Patrick Crusius, autor del tiroteo masivo en una tienda de autoservicio en El Paso, Texas, recibió finalmente la condena de cadena perpetua sin posibilidad de libertad condicional. El ataque, que cometió en 2019, dejó 23 personas muertas y otras 22 heridas, consolidándose como uno de los crímenes de odio más graves en la historia reciente de Estados Unidos.
Crusius, vestido con el uniforme de recluso, compareció ante el tribunal de El Paso sin mostrar señales de arrepentimiento. Aceptó su culpabilidad para evitar la pena de muerte, lo que llevó a los fiscales a retirarla. Previamente, una corte federal ya lo había sentenciado a 90 cadenas perpetuas por cargos de crímenes de odio.
Durante la audiencia, el juez Sam Medrano lo reprendió severamente. En su declaración, subrayó que el ataque no dividió a la ciudad, sino que la fortaleció. “No infundiste miedo, inspiraste unidad”, afirmó con firmeza.
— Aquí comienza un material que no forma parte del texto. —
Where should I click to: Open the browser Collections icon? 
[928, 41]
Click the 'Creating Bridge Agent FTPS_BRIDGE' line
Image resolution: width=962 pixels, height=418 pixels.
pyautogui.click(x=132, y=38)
Crusius confesó que atacó con la intención de matar a hispanos. En publicaciones anteriores al tiroteo, expresó su deseo de frenar lo que llamó “la invasión hispana de Texas”. Las autoridades confirmaron que condujo más de mil kilómetros desde Dallas para ejecutar el ataque de forma premeditada.
Un diagnóstico de trastorno esquizoafectivo explicó parte de su condición mental. Su abogado argumentó que Crusius estaba desconectado de la realidad, aunque no utilizó esta condición como excusa legal.
Las víctimas eran personas comunes: abuelos, estudiantes, maestros y trabajadores mexicanos que cruzaban la frontera para hacer compras. Sus familias, tras casi seis años de proceso legal, finalmente lograron un cierre parcial.
El excanciller y actual secretario de Economía de México, Marcelo Ebrard, calificó el tiroteo como el “peor atentado terrorista” contra la comunidad mexicana en Estados Unidos y celebró la sentencia definitiva.
Prospectiva: Con esta sentencia, el sistema judicial cierra un capítulo, pero la sociedad estadounidense aún enfrenta el desafío de los crímenes de odio, el racismo y el control de armas. Es fundamental mantenerse alerta frente a los discursos de odio que alimentan la violencia.